#### Problem to work on
Rewrite the lines below as a JSON list of strings, one string per line, leaving out blank lines.

#### Dataset records

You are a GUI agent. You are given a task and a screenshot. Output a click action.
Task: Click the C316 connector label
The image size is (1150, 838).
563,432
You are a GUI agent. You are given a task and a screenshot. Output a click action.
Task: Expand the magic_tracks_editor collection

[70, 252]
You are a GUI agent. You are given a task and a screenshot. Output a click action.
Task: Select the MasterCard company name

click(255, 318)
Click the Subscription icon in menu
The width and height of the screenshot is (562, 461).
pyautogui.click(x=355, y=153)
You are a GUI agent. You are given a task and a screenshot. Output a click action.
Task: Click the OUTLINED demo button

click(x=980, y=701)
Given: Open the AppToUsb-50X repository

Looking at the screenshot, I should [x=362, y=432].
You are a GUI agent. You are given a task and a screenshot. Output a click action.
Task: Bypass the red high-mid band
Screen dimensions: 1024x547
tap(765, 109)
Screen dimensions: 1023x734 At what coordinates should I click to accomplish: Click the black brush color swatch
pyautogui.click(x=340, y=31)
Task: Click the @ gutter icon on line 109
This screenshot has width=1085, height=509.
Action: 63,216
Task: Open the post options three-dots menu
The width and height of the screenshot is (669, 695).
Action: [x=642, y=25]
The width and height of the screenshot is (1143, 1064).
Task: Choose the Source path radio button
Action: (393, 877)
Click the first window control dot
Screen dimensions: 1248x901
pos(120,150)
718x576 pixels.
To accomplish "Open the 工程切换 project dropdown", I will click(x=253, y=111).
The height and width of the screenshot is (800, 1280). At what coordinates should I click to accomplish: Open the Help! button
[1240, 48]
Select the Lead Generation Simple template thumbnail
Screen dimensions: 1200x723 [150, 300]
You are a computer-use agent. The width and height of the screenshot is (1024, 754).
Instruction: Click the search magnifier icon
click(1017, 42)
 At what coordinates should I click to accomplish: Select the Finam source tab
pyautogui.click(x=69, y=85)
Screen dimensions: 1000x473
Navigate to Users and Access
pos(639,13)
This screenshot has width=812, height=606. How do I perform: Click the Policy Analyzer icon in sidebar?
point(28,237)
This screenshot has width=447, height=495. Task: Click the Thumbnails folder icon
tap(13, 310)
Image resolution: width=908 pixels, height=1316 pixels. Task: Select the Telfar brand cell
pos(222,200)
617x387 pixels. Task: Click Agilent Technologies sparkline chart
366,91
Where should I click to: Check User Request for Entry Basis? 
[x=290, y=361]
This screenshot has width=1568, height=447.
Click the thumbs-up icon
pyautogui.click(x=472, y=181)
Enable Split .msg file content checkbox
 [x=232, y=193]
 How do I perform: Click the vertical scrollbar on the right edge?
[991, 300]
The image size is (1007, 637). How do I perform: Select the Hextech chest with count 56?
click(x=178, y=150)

#### Result of this task
[
  "You are a GUI agent. You are given a task and a screenshot. Output a click action.",
  "Task: Click the C316 connector label",
  "The image size is (1150, 838).",
  "563,432",
  "You are a GUI agent. You are given a task and a screenshot. Output a click action.",
  "Task: Expand the magic_tracks_editor collection",
  "[70, 252]",
  "You are a GUI agent. You are given a task and a screenshot. Output a click action.",
  "Task: Select the MasterCard company name",
  "click(255, 318)",
  "Click the Subscription icon in menu",
  "The width and height of the screenshot is (562, 461).",
  "pyautogui.click(x=355, y=153)",
  "You are a GUI agent. You are given a task and a screenshot. Output a click action.",
  "Task: Click the OUTLINED demo button",
  "click(x=980, y=701)",
  "Given: Open the AppToUsb-50X repository",
  "Looking at the screenshot, I should [x=362, y=432].",
  "You are a GUI agent. You are given a task and a screenshot. Output a click action.",
  "Task: Bypass the red high-mid band",
  "Screen dimensions: 1024x547",
  "tap(765, 109)",
  "Screen dimensions: 1023x734 At what coordinates should I click to accomplish: Click the black brush color swatch",
  "pyautogui.click(x=340, y=31)",
  "Task: Click the @ gutter icon on line 109",
  "This screenshot has width=1085, height=509.",
  "Action: 63,216",
  "Task: Open the post options three-dots menu",
  "The width and height of the screenshot is (669, 695).",
  "Action: [x=642, y=25]",
  "The width and height of the screenshot is (1143, 1064).",
  "Task: Choose the Source path radio button",
  "Action: (393, 877)",
  "Click the first window control dot",
  "Screen dimensions: 1248x901",
  "pos(120,150)",
  "718x576 pixels.",
  "To accomplish \"Open the 工程切换 project dropdown\", I will click(x=253, y=111).",
  "The height and width of the screenshot is (800, 1280). At what coordinates should I click to accomplish: Open the Help! button",
  "[1240, 48]",
  "Select the Lead Generation Simple template thumbnail",
  "Screen dimensions: 1200x723 [150, 300]",
  "You are a computer-use agent. The width and height of the screenshot is (1024, 754).",
  "Instruction: Click the search magnifier icon",
  "click(1017, 42)",
  " At what coordinates should I click to accomplish: Select the Finam source tab",
  "pyautogui.click(x=69, y=85)",
  "Screen dimensions: 1000x473",
  "Navigate to Users and Access",
  "pos(639,13)",
  "This screenshot has width=812, height=606. How do I perform: Click the Policy Analyzer icon in sidebar?",
  "point(28,237)",
  "This screenshot has width=447, height=495. Task: Click the Thumbnails folder icon",
  "tap(13, 310)",
  "Image resolution: width=908 pixels, height=1316 pixels. Task: Select the Telfar brand cell",
  "pos(222,200)",
  "617x387 pixels. Task: Click Agilent Technologies sparkline chart",
  "366,91",
  "Where should I click to: Check User Request for Entry Basis? ",
  "[x=290, y=361]",
  "This screenshot has width=1568, height=447.",
  "Click the thumbs-up icon",
  "pyautogui.click(x=472, y=181)",
  "Enable Split .msg file content checkbox",
  " [x=232, y=193]",
  " How do I perform: Click the vertical scrollbar on the right edge?",
  "[991, 300]",
  "The image size is (1007, 637). How do I perform: Select the Hextech chest with count 56?",
  "click(x=178, y=150)"
]